Ce qu’il y a de plus probable, c’est que M. Arsène Houssaye n’a pas eu d’autre intention que d’écrire deux volumes in-octavo de trois cents pages. Nous n’avons même pas essayé de rapporter toutes les gentillesses érotiques, drolatiques et philosophiques qui abondent dans une Pécheresse. Il suffit de dire que ce roman appartient pleinement au genre soi-disant ironique, qui a produit tant d’autres chefs-d’œuvre oubliés. C’est dommage, le genre ironique n’a pas été prospère. Il se moquait de tout ; tout le monde s’est moqué de lui. M. Arsène Houssaye s’est mis mal à propos et bien tard à la remorque de modèles depuis long-temps bien discrédités. Nous espérons qu’il ne s’obstinera pas follement à faire fausse route à leur suite ; ce serait vouloir malheureusement dépenser tout l’esprit et tout le sentiment poétique qu’il a.


Les deux Mères de M. Pierre Lagache ne sont pas un roman d’une longue haleine ; ce sont deux petits romans auxquels il faut tenir compte de la discrétion qui les a fait se renfermer en un seul volume, puisqu’à tout prendre, ils avaient bien aussi le droit comme les autres de se carrer en deux beaux tomes in-octavo.

Les deux mères que l’auteur a mises en scène ont un sort pareil. Elles meurent l’une et l’autre : la première, pure et irréprochable, ne résiste point à la douleur qu’elle ressent de voir son fils grièvement blessé dans un duel ; la seconde, épouse infidèle, succombe, rongée de remords et désespérée de laisser à sa fille l’exemple d’une irréparable faute.

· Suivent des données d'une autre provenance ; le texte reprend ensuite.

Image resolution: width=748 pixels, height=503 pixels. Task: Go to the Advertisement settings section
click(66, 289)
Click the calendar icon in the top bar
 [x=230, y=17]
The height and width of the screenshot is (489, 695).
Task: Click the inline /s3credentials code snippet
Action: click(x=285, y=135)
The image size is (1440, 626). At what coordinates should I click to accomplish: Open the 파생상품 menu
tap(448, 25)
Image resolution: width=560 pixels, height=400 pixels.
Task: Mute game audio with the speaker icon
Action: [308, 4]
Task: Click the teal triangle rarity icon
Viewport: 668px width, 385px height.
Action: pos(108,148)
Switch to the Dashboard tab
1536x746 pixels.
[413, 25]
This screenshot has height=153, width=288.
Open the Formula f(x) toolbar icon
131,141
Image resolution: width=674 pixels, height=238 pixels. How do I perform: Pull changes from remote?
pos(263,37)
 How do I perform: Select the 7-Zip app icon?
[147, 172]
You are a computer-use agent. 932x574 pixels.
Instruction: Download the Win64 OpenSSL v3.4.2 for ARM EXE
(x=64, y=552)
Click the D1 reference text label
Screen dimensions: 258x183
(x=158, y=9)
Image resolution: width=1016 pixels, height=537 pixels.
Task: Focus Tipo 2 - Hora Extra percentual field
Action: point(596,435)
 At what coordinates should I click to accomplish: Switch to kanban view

La préface des deux Mères établit que le double but du romancier doit être d’instruire en amusant. Partant de cette donnée, M. Pierre Lagache s’est efforcé de divertir son lecteur, tout en lui prouvant que le devoir d’une mère est d’être vertueuse, quoi qu’il arrive. Malheureusement il a fait de deux fables bien triviales le texte d’une moralité bien rebattue. Il voulait amuser en instruisant ! S’il avait ennuyé sans instruire !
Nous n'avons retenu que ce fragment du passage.